When I left I told Omar and Arabit that I was leaving for Meknes. They wished me well and Godspeed on my travels. Omar asked my address and I gladly gave it to him. "I'll write you," he said. I told him I'd look forward to it.
The night was overcast, but when I returned to my hotel I lingered on the roof looking out over the square. Ice cream sellers had set up their machines, petit taxis lingered in their queue. Next door, the shell of a five star hotel slumbered. Construction had started just four months ago; they're hoping to open in two more.
Fes on a weekday is decidedly different than Fes on a Sunday, and the Fes I left was a different Fes than the one I first encountered. On weekdays, the town seems to slumber, resting before the next market day. In the morning I wandered the medina briefly, but then left preferring to remember it as a place teeming with people. It didn't seem right to disturb the medina as it slept.
September 12, 2005
En route to Fes I stayed one night in Chefchaouen, a pictaresque and post-card ready town in the Rif mountains. The medina is whitewashed and painted turquoise; the effect is charming. The square is lined with cafes catering mainly to tourists, but a few local tea shops squeeze their plastic tables and chairs amongst the wooden tables with tablecloths meant for travellers.
I ate lunch on a rooftop terrace overlooking the square and the surrounding mountains. A cool breeze blew through the terrace. Afterwards I wandered the small town, taking the time to walk to a nearby mosque overlooking the valleys and back towards the town.
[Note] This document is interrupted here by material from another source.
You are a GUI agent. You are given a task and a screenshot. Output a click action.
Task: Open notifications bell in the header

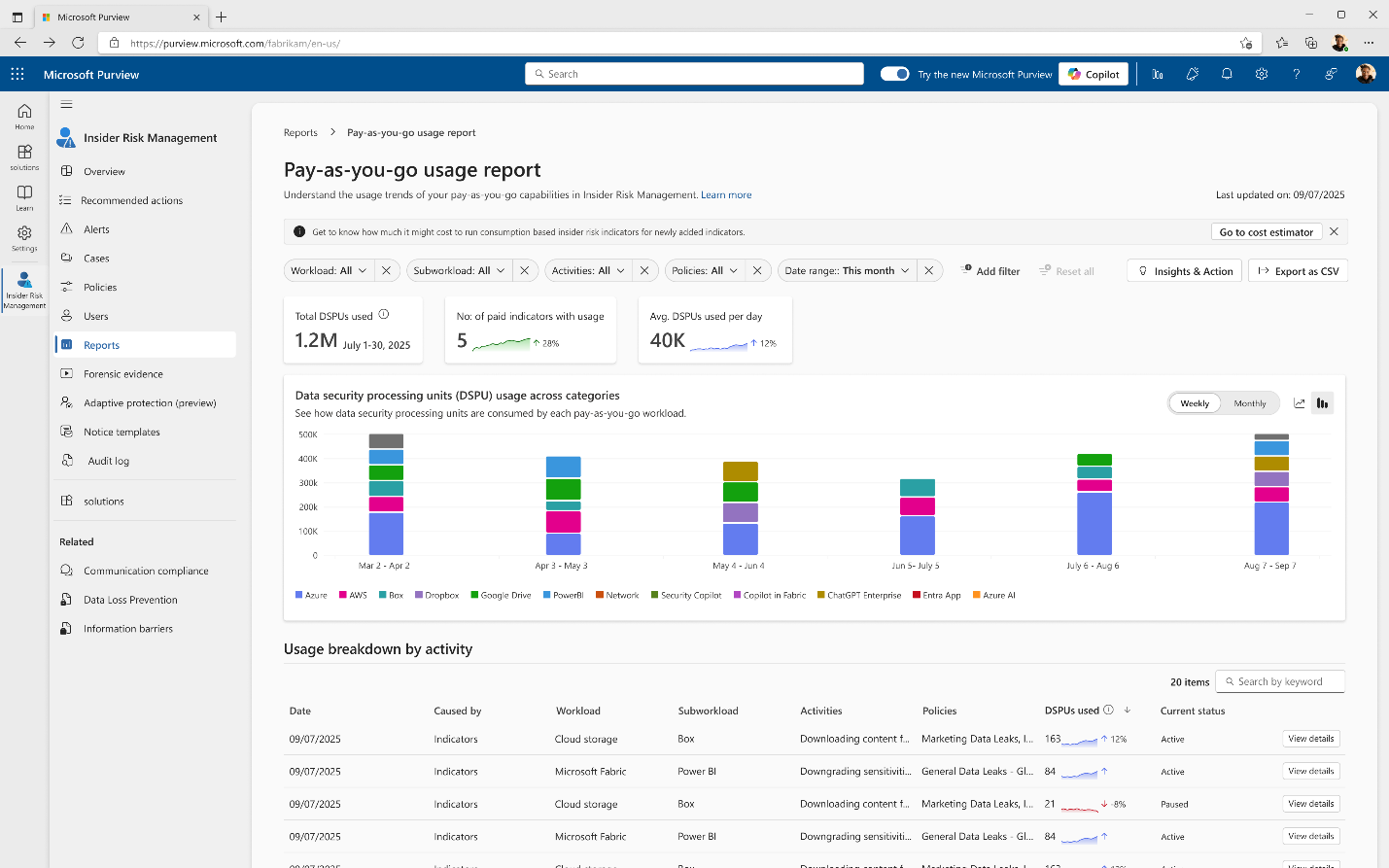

The next morning I was up early to catch the seven a.m. bus to Fes. At ten till, a local bus ambled into the bus station, and my backpack was thrust unceremoniously underneath. We were on our way. The bus wound its way through the mountain roads, up into and then suddenly out of the clouds. The sun suddenly shone brightly in the sky and out the windows I couldn't see the valley for the clouds. The highest peaks jutted out through the billowing white cover. The effect was magical.
As the bus continued through the mountains, hours passed, and the clouds dissipated. The mountains dropped off into towns and villages, tiny dots covering the slopes. I dozed as we picked up and dropped off passengers.
Afer five hours we were still in the mountains. The receptionist at the hotel in Fes said it would take only about five hours to get to Fes, but we were still over 100 kilometers away. The scenery was breathtaking, however, and I didn't mind the extra kilometers and hours.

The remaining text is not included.